Lenard’s article in places makes some hasty and inaccurate criticisms of Grubel’s report. She claims for instance that the report states that “in 2011 over 50,000 [Parent and Grandparent] immigrants entered Canada”, but that the actual number was 14,000.

In actuality, the report cites Citizenship and Immigration Canada’s (CIC) own data projecting that over 50,000 PGPs will become permanent residents over 2012 AND 2013, a two year period, not in a single year, 2011.

Lenard also claims that the report “implies .. we should expect [PGP’s] health care costs to mimic those of Canadians aged over 65”, and that this is misleading, due to the fact that PGPs’ health care costs are covered by their sponsors for the first 10 years after their arrival. The content of the report does not support Lenard’s claim, as it clearly conveys the same point Lenard claims it neglected, and instead focuses on indications of high social assistance costs for PGPs once they turn 75 and are no longer the financial responsibility of their sponsors.

Gaps in data

While the Broadbent Institute’s review of Grubel’s report falls short in providing an informed critique of the report’s proposals and arguments, it does touch on the gaps in the data on the economic impact of Canadian immigration, and the heavy reliance on conjecture – which is more subject to the influence of ideology – in discussions on the optimal immigration selection process for Canada.

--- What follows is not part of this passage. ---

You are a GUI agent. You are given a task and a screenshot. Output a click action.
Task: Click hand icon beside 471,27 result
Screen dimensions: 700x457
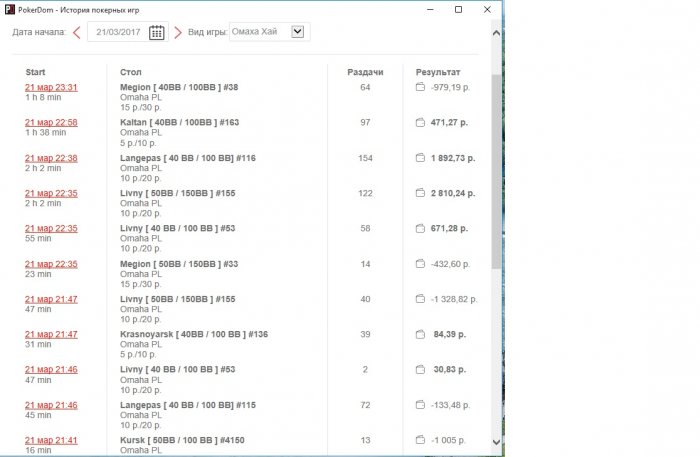click(421, 123)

As a result of the many unknowns surrounding immigration and its impact, it will likely remain a contentious issue in Canada for years to come, until more data on the economic outcomes of Canadian immigrants is generated, and Canadians have a clearer picture of what programs work and which ones don’t.

Vancouver Sun: Immigration Costs Canada $20 Billion a Year

Protesters in the U.S. calling for amnesty for undocumented workers. Simon Fraser University Professor Herbert Grubel says immigrants reduce wages for the native-born population while increasing employer incomes

In a special to the Vancouver Sun on Tuesday, a Simon Fraser University professor of economics, Herbert Grubel, argues that immigration costs Canadians up to $20 billion a year when all the costs and benefits are tallied.

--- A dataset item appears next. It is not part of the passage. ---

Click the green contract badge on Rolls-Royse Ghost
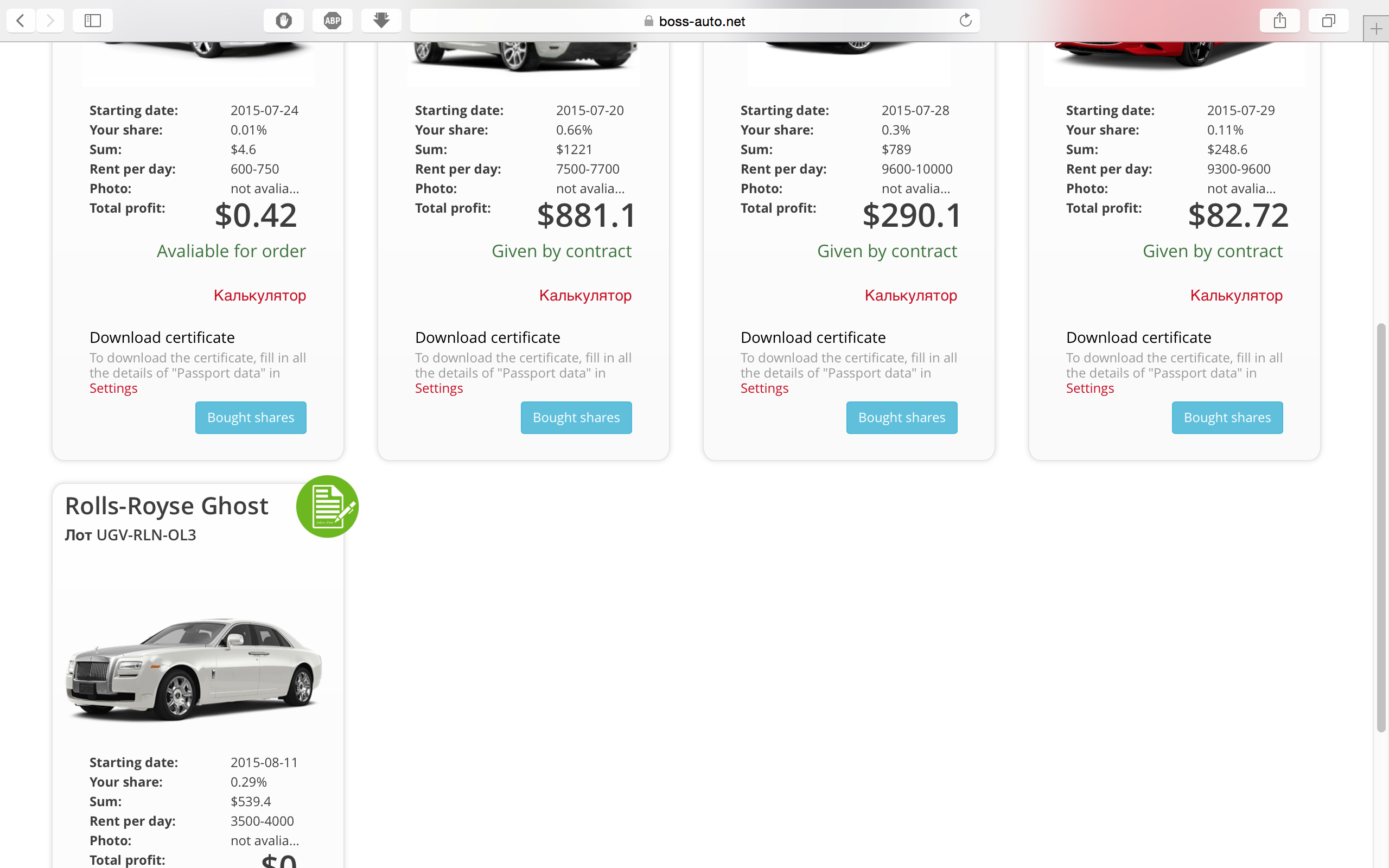This screenshot has height=868, width=1389. click(327, 506)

Grubel, who is also a senior research fellow at the Fraser Institute, goes through some of recent findings on the economic effects of immigration from studies in various countries to come to his estimate.

The first is an American study which found that immigrants have increased the annual national income of the U.S. by $1.6 trillion, while receiving $1.565 trillion in labour compensation, with the remaining $35 billion going to natural-born Americans.

Extrapolating these findings to Canada, Grubel estimates the “immigration effect” results in $3.5 billion in increased income in Canada.

Another conclusion of the American study, says Grubel, is that immigration has resulted in a shift in income from workers to employers, with employer earnings seeing a $43.5 billion increase and worker earnings decreasing by $40 billion.

This redistribution of income, argues Grubel, results in calls on the government to increase taxes on employers and increase subsidies for workers, which harms incentives that promote productivity, which could cost the Canadian economy more than the $3.5 billion worth of benefits that the immigration effect provides.

In addition to the costs linked to the effects of immigration on employer-employee income shares, Grubel cites a study he helped conduct at the Fraser Institute that found that recent immigrants also increase the annual fiscal burden by $20 billion, because they pay half as much in taxes as native-born Canadians, while receiving the same government benefits.

Grubel says a recent French study has similar findings, with both studies assessing a per recent-immigrant fiscal burden that amounts to approximately 1 percent of GDP for Canada’s immigration population size.

Other supposed benefits of immigration are non-existent or negative according to Grubel. For example he says that the boost immigration gives to tax funds available for education and Social Security is offset by the increased costs it burdens these programs with.

Grubel concludes that Canada should reduce immigration and only admit those with a high enough income earning and tax paying potential to increase the average income of native-born Canadians.